Now, if I'm remembering the article in question correctly (it has been
*quite* a while), Rappaport was in essence trying to apply results
gotten from an "expanded matrix", which looked sort of like he was
talking about iterated trials, to the single-shot dilemma.  This indeed
seems bogus and I agree with Doug on that point, but I have to disagree
when he says:

> [...] to me, it was a blatant
> attempt to pretend that there is a rational basis for socialism.

(Not that I'm disagreeing that it seemed that way to you... :-)

The iterated variants of PD, given concrete populations of players, *do*
give a "rational basis for socialism".  I should clarify that I'm taking
"socialism" here to mean "choosing the 'cooperate' option in a PD-like
scenario"... I'm not talking politics here.

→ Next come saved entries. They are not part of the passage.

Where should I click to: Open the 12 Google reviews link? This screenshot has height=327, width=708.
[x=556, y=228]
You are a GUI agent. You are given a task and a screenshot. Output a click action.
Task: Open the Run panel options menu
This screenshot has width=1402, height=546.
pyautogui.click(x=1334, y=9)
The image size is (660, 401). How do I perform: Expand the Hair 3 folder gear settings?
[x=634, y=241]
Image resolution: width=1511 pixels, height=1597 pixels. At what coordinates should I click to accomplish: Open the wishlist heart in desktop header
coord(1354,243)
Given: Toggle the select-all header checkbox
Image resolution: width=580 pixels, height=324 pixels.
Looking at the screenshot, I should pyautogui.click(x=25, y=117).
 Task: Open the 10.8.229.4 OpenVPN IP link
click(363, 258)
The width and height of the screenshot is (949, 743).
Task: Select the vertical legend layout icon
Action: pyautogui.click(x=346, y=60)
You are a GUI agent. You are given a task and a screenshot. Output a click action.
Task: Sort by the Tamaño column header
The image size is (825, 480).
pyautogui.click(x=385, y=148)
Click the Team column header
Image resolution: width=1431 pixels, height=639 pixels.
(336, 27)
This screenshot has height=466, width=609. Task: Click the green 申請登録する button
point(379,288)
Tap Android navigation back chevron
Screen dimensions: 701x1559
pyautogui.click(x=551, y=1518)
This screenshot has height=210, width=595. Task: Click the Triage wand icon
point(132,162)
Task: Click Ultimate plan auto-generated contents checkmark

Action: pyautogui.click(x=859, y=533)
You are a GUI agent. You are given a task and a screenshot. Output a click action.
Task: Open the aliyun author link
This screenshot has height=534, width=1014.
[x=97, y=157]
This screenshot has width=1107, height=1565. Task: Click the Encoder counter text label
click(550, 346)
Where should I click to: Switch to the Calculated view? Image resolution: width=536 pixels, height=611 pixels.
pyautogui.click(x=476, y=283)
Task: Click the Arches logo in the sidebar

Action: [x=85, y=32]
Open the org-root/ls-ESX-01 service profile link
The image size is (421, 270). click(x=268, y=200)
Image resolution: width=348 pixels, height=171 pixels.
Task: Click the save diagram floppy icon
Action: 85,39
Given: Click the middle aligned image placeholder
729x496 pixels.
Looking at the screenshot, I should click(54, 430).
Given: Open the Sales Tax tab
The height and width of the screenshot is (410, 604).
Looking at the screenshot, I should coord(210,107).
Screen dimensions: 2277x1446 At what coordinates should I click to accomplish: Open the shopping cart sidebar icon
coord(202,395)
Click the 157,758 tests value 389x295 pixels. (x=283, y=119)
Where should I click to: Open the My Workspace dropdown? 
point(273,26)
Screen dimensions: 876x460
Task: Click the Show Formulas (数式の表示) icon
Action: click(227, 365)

More concretely, what iterated PD *really* gives rational basis to is
the notion that co-operation can evolve among players of iterated
PD-like games, even when each player is *only* trying to maximize the
player's own payoff.  The point is that iterated PD is much more like
the real world than single-shot PD, and thus the "always defect" that
results from modeling real-world interaction as single-shot PD is often
inappropriate.

The bottom line is, Rappaport's analysis of single-shot PD seemed flawed
to me also, but that doesn't mean *all* analyses of PD-like scenarios
that find problems with the games-theoretic strategy are likewise
flawed.  In PD-like scenarios, players of the simplistic games-theoretic
strategy can, in fact, be reliably and repeated outperformed.